---------- INPUT DATA

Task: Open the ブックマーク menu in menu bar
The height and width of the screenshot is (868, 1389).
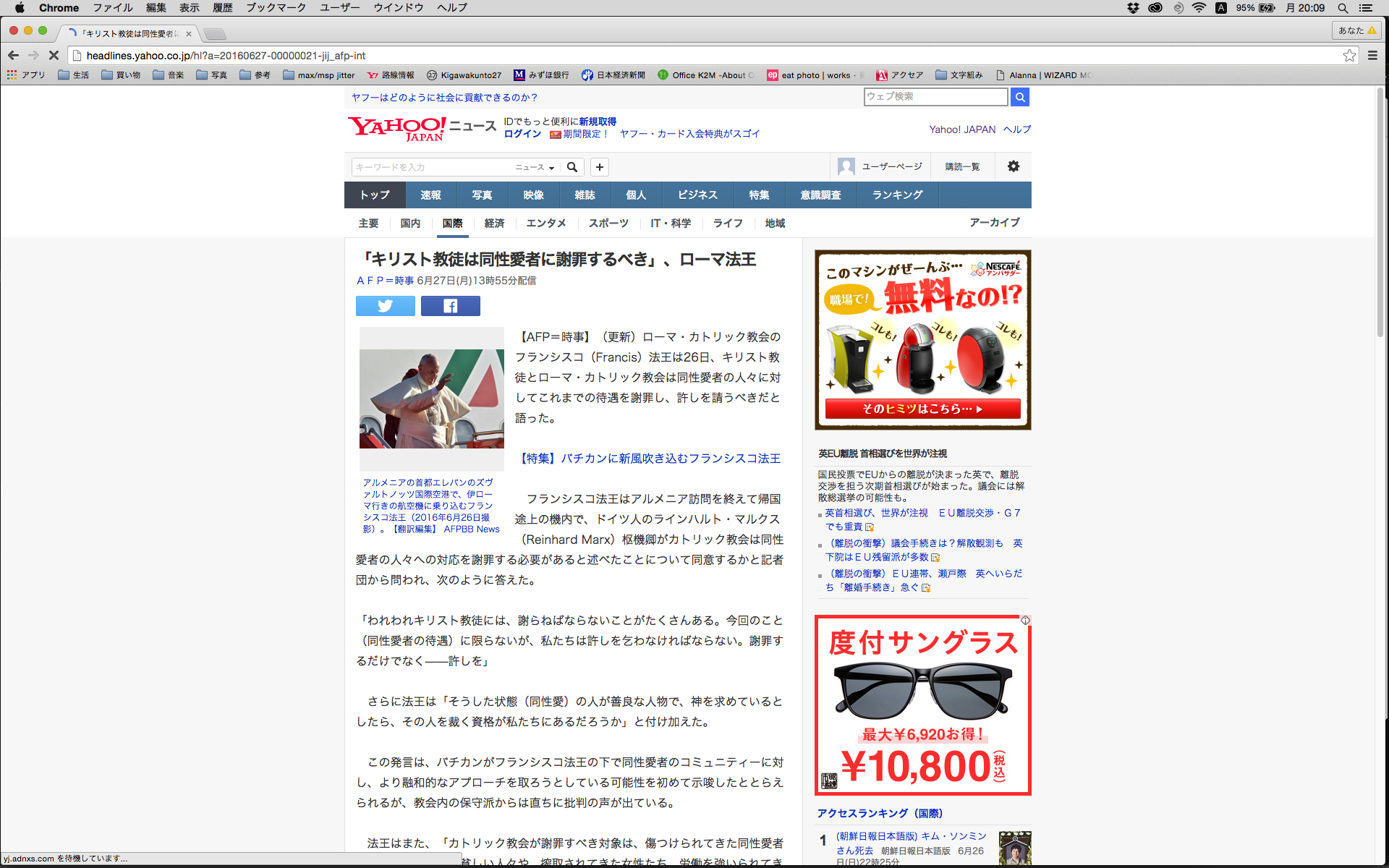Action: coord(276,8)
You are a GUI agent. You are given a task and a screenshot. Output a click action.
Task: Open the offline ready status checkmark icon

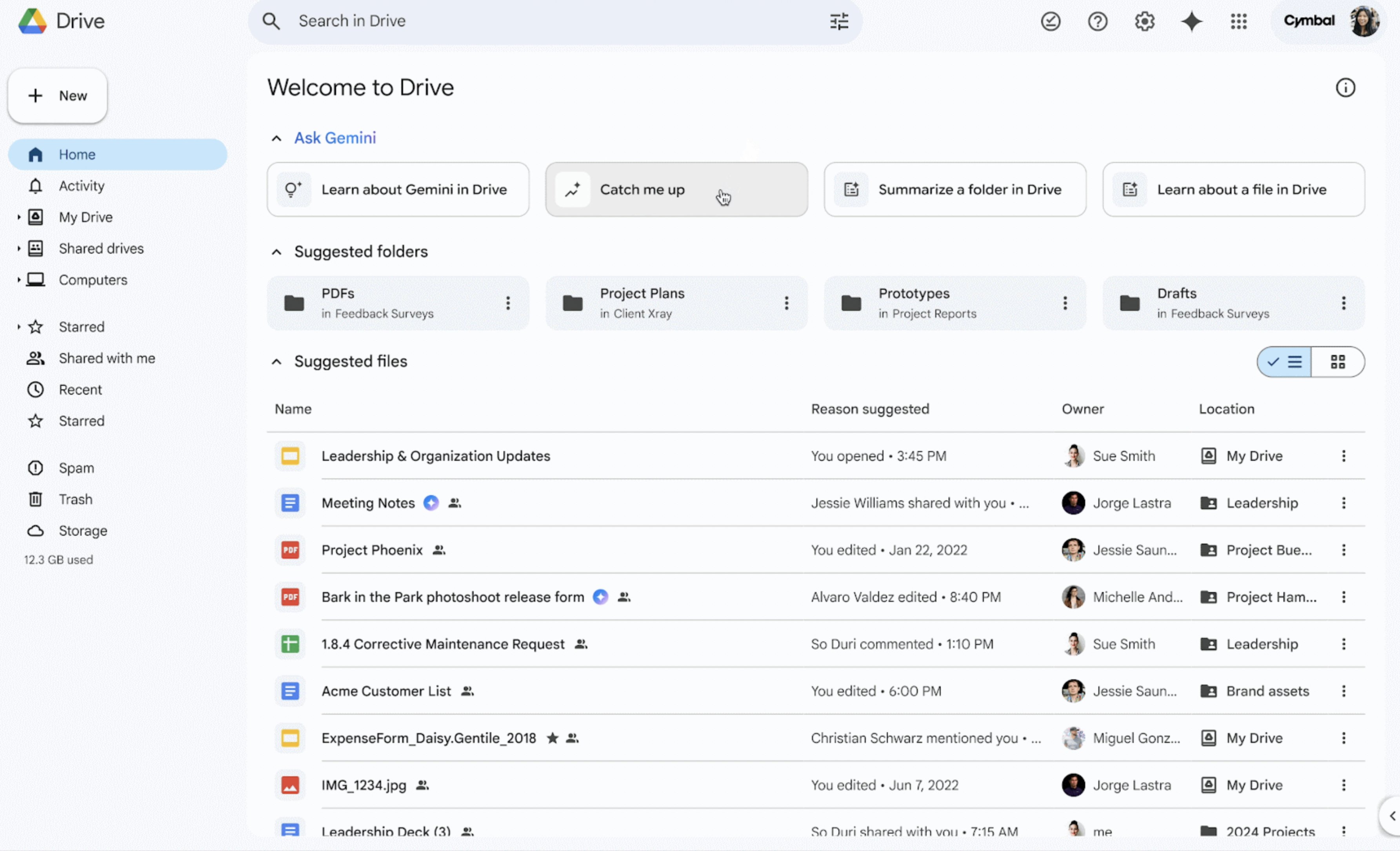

--------------------

WHAT TO DO. From the records above, report the count of lines containing "Open" and nothing more.

EXERCISE SOLUTION. 2